Although students have no direct assignments associated with Read at Home many of the activities and projects in class are based on the book they are reading. When students write about their book, it is easy to monitor comprehension and see if students are "getting it." The fact that students can pick their book to read helps because they can find a book that interests them.

The emphasis on reading is largely based on the research from Richard Allington. Allington cites four "background factors" associated with why students have difficulty with reading. According to the author:

1. the amount of reading that students do in and out of school was related to reading achievement;
2. children who spend more time on workbook activities versus reading text are more likely to have difficulty reading;
3. children who come from homes where reading is not modeled have difficulty reading; and,
4. students who have difficulty providing details and arguments to support interpretations of what they read have difficulty with reading.


According to the author, time on task is the best predictor for reading success in students.
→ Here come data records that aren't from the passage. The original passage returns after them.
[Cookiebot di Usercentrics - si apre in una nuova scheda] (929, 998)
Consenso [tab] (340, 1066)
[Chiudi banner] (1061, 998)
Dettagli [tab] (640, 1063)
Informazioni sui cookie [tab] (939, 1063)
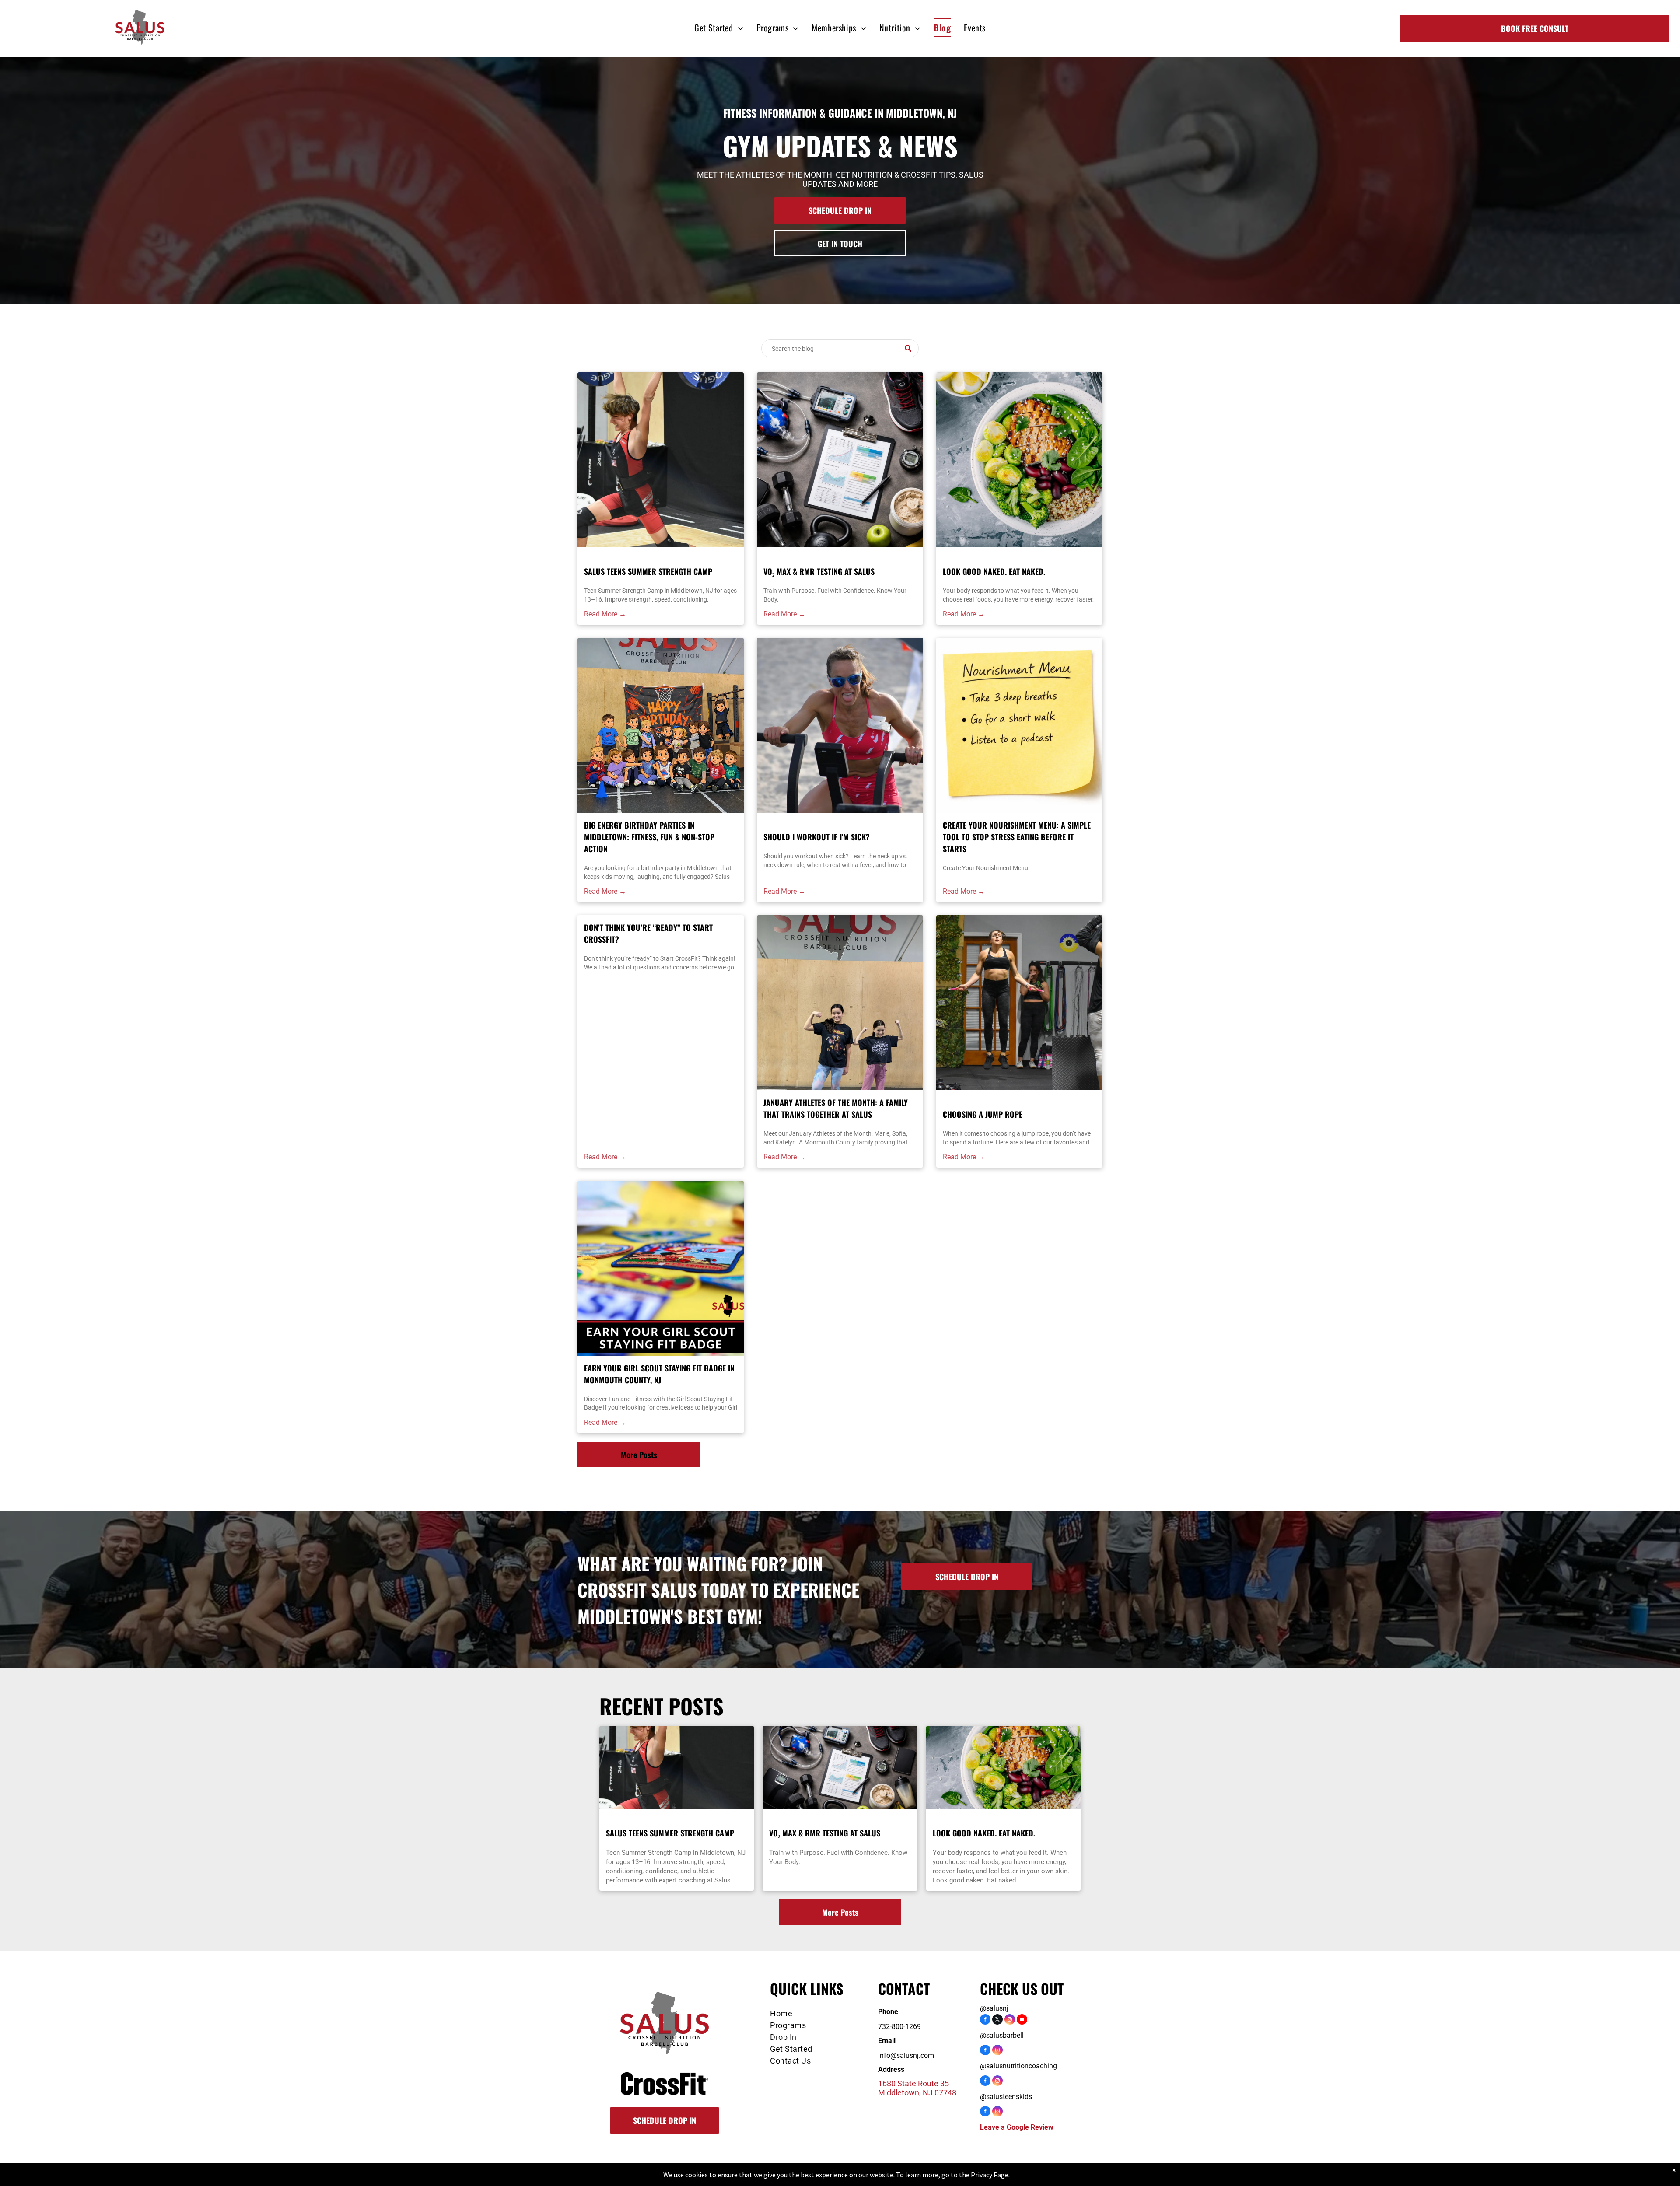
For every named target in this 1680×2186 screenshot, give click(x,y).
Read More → (605, 614)
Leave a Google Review (1017, 2127)
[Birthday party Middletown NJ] (661, 725)
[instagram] (1009, 2020)
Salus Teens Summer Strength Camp (648, 571)
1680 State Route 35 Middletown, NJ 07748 (917, 2088)
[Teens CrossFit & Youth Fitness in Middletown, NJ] (840, 1002)
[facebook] (985, 2020)
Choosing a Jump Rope (982, 1114)
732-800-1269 (899, 2026)
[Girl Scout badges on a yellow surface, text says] (661, 1268)
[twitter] (997, 2020)
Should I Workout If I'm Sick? (816, 837)
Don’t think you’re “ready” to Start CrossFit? (648, 933)
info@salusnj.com (906, 2055)
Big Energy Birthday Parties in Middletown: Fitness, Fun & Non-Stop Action (649, 836)
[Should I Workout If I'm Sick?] (840, 725)
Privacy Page (989, 2174)
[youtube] (1022, 2020)
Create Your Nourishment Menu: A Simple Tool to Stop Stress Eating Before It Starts (1017, 836)
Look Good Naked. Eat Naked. (994, 571)
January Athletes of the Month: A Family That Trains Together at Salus (835, 1108)
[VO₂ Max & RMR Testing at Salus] (840, 459)
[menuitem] (718, 27)
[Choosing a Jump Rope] (1019, 1002)
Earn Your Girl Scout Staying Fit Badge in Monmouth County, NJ (659, 1373)
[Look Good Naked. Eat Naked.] (1019, 459)
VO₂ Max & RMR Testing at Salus (819, 571)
Put simply, more reading is equal to greater academic achievement.

The bottom line--if students read more, their grade improves and they become better students.

Monday, December 19, 2011

Reading During Christmas Break

Are you going to have a little spare time over the holidays?  Want to do something enjoyable and earn some extra credit?  All you have to do is READ!

If you complete two or more books over break, and comment on them, you will earn extra credit!  

The best part is the more you read, the more extra credit you earn.  And it will count as minutes on the next Read at Home assignment, too.  A couple of years ago, one student read over 1,400 minutes during Christmas break.  How many books will you read?

Monday, October 11, 2010

Honestly, Why Didn't She Just Lie

Students have to read at home 180 minutes each week to earn an "A."  When she turned in her paper, she had read for 170 minutes.  She's a bright girl and could easily have fudged a few minutes here and there to get up to 180.  So why didn't she?

The Read at Home assignment is based on the honor system.  The only real check is whether or not students comprehend the book and can write about it.  Parents don't have to sign off.  Students fill out their reading times.  And students clearly understand that the more they read, the better their grade.

So why didn't this girl, who is extremely driven by grades, add on enough time to get an A?   Last year we discussed integrity and I was a little surprised and a lot pleased with students' responses.  I thought of this again, and felt good about today's students.

Although Cassie didn't get an "A" she earned a whole lot more.  She got my respect and my appreciation.  For herself, she got a feeling of satisfaction in knowing that she did the right thing, and she is an honorable person.

Why didn't she just lie?  She's way too smart and has way too much integrity for that.